L’administration justifie avoir demandé un laissez-passer consulaire aux autorités consulaires marocaines par mail du 7 février 2024, et un routing par mail du 9 février 2024, avec demande de vol à compter du 19 février 2024.
Compte tenu des diligences en cours, les perspectives d’éloignement ne sont pas inexistantes même si aucun laissez-passer consulaire ni routing n’ont encore été délivrés à ce jour.
Dans ces conditions, la prolongation de la rétention administrative est justifiée et M. [B] [G] ne justifie pas de garanties de représentation suffisantes, même pour une assignation à résidence.

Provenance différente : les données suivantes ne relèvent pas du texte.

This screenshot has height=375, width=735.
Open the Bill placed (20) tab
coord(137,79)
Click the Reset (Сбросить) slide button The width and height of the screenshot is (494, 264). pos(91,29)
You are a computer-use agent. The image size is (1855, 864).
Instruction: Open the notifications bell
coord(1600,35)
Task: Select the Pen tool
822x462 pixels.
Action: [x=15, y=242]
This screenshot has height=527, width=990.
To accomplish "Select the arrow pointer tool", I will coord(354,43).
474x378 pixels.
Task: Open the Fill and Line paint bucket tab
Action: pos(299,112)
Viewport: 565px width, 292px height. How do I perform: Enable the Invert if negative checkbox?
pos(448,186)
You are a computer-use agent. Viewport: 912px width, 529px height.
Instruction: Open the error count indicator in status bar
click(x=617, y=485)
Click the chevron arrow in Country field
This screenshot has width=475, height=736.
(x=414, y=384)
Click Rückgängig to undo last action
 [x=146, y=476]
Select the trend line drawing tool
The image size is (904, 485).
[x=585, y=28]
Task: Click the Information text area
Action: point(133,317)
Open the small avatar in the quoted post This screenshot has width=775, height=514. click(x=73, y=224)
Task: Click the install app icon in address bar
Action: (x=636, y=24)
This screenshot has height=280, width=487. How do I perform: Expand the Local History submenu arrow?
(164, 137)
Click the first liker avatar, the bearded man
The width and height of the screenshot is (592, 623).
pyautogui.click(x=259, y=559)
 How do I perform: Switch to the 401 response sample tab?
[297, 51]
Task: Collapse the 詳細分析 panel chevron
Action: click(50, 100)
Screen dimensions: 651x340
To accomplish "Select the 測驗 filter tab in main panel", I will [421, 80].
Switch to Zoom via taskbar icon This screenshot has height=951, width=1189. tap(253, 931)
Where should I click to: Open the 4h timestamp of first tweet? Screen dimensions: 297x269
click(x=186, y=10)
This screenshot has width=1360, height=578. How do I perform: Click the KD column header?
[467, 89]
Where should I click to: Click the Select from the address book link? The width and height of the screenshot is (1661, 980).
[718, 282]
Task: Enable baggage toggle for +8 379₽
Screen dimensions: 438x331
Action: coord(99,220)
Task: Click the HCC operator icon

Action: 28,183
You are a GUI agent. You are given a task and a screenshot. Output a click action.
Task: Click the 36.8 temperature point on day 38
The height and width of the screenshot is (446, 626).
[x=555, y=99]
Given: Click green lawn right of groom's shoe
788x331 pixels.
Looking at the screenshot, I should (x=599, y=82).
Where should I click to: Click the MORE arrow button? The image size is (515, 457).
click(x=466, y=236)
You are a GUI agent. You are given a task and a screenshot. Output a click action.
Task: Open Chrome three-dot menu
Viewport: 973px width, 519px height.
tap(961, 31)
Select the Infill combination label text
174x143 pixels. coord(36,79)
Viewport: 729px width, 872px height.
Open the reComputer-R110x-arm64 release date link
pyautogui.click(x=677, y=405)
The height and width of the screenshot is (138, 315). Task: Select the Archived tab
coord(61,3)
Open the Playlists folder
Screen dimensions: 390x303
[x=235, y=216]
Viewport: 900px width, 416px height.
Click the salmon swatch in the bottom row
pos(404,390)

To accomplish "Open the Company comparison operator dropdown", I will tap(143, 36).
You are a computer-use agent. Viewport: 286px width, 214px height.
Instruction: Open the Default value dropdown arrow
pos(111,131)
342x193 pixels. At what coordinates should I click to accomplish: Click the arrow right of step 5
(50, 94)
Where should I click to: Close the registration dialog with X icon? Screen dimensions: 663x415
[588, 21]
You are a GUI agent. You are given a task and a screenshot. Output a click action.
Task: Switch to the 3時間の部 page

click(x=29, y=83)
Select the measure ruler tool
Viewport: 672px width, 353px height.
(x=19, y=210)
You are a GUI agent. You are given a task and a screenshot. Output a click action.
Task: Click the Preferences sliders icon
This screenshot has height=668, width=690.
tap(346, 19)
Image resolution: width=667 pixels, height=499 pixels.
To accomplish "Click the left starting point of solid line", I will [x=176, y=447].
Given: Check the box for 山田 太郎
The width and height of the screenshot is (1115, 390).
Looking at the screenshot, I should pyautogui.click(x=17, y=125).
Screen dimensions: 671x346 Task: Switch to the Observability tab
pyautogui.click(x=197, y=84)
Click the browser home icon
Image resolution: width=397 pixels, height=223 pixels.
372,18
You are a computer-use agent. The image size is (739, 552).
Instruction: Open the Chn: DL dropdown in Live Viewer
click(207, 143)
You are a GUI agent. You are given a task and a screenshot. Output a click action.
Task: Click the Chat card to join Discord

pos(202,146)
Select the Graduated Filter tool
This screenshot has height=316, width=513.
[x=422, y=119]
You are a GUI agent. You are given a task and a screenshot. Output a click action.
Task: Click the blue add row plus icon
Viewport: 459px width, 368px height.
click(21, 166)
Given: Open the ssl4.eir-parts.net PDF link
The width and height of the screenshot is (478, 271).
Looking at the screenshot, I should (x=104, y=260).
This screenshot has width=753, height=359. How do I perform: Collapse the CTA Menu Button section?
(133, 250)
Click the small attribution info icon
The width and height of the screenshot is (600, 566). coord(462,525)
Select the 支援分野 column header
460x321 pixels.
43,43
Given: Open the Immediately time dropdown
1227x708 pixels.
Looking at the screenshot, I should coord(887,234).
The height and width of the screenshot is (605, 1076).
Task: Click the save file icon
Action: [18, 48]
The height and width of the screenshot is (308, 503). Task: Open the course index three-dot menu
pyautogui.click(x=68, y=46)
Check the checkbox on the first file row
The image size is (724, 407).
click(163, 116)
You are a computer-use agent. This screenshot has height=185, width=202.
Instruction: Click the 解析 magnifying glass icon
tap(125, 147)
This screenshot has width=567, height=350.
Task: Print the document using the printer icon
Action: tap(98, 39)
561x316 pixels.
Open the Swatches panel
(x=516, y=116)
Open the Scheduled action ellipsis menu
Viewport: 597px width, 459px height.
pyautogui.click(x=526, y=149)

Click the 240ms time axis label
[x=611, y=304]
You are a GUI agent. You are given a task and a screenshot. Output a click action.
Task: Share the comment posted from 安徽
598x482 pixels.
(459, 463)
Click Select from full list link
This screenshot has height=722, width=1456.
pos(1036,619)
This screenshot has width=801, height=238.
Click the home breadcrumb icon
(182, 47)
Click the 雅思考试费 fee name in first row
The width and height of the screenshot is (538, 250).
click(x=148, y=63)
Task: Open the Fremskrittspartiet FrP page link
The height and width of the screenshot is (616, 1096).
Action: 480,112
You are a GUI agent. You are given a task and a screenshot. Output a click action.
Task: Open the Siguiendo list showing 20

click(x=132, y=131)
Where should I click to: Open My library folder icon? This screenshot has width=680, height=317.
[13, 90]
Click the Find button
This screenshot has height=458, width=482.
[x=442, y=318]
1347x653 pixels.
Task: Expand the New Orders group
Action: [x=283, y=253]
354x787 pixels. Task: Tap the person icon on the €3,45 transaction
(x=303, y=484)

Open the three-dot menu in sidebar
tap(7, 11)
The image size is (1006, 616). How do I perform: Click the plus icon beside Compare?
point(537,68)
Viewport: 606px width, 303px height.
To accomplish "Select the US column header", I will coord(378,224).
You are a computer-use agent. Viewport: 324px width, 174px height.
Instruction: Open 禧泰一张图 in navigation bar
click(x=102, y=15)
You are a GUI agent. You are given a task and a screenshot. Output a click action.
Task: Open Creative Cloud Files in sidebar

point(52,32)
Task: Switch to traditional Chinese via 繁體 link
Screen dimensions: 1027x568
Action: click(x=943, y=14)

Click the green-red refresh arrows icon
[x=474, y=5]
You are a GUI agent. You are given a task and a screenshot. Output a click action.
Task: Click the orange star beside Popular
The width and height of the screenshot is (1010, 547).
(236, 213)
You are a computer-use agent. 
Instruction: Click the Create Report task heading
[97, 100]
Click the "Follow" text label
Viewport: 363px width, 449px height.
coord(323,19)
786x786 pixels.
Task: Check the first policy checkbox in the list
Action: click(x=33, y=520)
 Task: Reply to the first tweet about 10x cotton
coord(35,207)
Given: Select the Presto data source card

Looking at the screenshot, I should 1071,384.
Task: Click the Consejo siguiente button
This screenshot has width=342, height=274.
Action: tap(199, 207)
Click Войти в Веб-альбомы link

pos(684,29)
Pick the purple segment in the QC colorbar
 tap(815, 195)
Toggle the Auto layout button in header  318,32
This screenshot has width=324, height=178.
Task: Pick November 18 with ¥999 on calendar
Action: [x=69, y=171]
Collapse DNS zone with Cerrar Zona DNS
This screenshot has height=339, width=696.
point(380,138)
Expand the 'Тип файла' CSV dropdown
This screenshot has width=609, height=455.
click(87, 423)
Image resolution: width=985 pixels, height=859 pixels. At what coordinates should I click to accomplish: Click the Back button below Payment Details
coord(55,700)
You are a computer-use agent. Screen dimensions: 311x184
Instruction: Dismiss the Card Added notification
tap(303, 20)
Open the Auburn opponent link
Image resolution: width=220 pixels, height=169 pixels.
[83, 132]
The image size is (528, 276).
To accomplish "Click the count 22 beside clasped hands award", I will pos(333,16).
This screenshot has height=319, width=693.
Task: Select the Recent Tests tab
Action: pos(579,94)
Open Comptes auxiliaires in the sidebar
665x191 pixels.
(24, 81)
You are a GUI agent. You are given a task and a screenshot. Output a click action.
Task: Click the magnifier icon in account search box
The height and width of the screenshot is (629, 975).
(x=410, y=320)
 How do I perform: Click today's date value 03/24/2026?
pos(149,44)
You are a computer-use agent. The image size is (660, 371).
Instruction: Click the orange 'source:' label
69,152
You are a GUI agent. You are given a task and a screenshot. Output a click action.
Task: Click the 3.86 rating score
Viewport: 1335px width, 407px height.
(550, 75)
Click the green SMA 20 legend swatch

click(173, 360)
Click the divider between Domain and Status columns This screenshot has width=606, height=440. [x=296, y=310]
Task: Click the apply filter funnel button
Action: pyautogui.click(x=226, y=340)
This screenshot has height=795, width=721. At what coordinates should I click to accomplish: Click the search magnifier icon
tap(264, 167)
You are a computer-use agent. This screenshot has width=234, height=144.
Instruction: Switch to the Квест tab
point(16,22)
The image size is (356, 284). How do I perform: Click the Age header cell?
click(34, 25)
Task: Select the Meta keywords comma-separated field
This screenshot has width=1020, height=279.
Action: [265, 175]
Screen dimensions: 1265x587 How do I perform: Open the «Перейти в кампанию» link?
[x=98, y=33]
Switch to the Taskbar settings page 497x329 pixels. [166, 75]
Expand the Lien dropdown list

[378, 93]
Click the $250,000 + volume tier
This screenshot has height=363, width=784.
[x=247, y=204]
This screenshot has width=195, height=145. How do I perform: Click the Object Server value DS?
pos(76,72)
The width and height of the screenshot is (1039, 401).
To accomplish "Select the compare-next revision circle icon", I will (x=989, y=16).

La décision déférée sera en conséquence confirmée en toutes ses dispositions et M. [B] [G] débouté de sa demande au titre de la loi du 10 juillet 1991.
PAR CES MOTIFS
Statuant par ordonnance mise à disposition au greffe après avis aux parties ;
Confirmons l’ordonnance rendue par le juge des libertés et de la détention du tribunal judiciaire de Toulouse le 8 février 2024 ;
Déboutons M. [B] [G] de sa demande au titre de la loi du 10 juillet 1991 ;
Disons que la présente ordonnance sera notifiée à la préfecture des Pyrénées-Atlantiques, service des étrangers, à M. [B] [G] ainsi qu’à son conseil et communiquée au ministère public.
LE GREFFIER LE MAGISTRAT DELEGUE
K. MOKHTARI F. CROISILLE-CABROL, Conseiller.